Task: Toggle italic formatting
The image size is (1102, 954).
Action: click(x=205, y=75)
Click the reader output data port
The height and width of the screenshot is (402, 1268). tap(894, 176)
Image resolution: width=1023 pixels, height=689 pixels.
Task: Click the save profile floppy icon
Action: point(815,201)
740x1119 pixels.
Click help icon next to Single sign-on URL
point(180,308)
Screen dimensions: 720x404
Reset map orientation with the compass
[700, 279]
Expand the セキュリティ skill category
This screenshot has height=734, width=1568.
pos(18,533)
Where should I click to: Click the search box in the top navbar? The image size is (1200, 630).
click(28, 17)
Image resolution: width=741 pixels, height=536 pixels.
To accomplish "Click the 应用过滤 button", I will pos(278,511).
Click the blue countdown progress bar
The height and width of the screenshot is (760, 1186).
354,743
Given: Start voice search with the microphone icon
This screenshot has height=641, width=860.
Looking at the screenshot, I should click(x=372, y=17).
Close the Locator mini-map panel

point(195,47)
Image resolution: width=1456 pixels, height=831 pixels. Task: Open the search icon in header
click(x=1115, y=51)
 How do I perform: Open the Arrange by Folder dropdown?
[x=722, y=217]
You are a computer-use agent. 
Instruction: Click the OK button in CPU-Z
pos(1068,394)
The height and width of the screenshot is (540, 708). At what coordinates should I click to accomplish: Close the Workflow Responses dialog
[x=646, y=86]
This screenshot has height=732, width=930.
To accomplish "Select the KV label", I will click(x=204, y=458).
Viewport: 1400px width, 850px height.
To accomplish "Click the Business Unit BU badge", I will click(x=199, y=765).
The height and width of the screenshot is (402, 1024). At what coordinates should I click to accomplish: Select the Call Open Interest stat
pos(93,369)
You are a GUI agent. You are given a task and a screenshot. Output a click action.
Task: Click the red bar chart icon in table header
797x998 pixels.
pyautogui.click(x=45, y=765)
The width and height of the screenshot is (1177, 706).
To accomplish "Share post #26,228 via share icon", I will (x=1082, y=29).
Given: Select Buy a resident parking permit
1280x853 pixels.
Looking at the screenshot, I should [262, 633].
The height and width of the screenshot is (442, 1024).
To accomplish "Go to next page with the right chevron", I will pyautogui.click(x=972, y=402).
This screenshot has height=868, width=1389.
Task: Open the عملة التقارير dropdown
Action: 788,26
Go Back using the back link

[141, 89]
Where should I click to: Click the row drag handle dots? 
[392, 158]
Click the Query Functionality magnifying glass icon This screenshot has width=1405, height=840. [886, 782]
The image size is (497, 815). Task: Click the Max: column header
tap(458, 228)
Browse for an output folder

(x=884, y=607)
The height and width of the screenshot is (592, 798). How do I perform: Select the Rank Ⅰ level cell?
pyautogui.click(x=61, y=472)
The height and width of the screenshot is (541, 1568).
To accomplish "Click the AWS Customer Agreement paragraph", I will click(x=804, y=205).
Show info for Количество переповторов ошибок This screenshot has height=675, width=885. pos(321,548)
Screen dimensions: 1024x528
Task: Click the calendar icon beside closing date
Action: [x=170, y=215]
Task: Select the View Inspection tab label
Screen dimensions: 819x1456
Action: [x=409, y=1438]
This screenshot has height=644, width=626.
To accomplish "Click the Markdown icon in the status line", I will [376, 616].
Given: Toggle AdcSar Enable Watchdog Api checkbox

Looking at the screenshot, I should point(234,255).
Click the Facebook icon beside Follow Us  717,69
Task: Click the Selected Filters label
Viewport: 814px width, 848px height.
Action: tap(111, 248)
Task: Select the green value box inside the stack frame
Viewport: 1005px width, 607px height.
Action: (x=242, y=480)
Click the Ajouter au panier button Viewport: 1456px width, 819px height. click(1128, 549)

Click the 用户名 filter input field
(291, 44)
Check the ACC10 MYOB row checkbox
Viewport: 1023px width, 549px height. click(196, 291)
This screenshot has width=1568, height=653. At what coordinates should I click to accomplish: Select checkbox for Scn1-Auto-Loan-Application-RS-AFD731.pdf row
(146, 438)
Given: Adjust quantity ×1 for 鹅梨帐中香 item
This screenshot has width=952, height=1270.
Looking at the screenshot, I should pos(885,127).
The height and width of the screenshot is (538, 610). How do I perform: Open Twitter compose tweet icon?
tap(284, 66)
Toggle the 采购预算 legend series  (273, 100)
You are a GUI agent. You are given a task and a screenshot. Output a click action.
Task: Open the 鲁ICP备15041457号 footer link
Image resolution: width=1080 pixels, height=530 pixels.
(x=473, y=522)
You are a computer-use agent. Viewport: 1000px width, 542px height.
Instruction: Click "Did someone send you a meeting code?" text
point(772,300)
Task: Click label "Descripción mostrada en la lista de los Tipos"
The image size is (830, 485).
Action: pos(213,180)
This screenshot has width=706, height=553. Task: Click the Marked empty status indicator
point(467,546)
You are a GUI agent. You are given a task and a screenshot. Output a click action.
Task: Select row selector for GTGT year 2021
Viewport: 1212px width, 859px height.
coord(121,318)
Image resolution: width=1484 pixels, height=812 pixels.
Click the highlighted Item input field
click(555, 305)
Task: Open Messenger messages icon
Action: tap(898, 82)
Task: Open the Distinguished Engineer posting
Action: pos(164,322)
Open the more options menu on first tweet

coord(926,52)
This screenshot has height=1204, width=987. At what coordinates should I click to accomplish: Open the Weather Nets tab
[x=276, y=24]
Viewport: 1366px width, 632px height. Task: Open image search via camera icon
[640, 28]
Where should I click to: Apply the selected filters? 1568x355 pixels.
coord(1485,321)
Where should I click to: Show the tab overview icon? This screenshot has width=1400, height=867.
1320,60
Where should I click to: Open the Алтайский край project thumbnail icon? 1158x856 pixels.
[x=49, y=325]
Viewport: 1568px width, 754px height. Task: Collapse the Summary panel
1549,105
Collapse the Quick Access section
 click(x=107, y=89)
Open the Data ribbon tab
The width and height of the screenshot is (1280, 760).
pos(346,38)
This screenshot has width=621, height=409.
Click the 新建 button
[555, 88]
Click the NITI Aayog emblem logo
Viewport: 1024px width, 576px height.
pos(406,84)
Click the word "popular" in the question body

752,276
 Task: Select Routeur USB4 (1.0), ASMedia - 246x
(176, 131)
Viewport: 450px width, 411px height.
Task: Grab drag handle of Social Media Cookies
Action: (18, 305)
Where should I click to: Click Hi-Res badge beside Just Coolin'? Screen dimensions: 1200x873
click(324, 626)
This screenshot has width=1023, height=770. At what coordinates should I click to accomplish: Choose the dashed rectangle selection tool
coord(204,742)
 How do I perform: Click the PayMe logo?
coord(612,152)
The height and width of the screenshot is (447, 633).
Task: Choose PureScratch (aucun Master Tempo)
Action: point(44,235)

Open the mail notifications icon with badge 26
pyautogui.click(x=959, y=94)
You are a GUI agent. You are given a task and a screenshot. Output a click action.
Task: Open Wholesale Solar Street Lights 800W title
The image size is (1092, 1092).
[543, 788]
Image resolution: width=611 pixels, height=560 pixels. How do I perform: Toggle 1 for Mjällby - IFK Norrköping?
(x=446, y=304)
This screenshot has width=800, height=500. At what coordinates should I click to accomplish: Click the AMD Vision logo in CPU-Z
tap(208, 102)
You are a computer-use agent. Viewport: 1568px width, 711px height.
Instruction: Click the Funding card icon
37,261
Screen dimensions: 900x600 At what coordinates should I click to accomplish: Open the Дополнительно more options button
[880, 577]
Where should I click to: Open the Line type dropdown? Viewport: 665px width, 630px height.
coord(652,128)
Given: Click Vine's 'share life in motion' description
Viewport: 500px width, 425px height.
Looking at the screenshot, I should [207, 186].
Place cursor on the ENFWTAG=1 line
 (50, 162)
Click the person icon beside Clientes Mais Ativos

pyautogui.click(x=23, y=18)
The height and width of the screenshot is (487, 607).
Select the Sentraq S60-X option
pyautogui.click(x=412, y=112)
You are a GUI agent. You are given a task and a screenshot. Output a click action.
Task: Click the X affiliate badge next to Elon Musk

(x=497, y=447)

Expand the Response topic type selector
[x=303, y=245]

*PROBLEM TO WORK ON:* The response should be the listing above, limited to the lines between the one holding "Click the reader output data port" and the one holding "740x1119 pixels.", inclusive, reproduced exactly.

*ANSWER FOR THE TASK:*
Click the reader output data port
The height and width of the screenshot is (402, 1268). tap(894, 176)
Image resolution: width=1023 pixels, height=689 pixels.
Task: Click the save profile floppy icon
Action: point(815,201)
740x1119 pixels.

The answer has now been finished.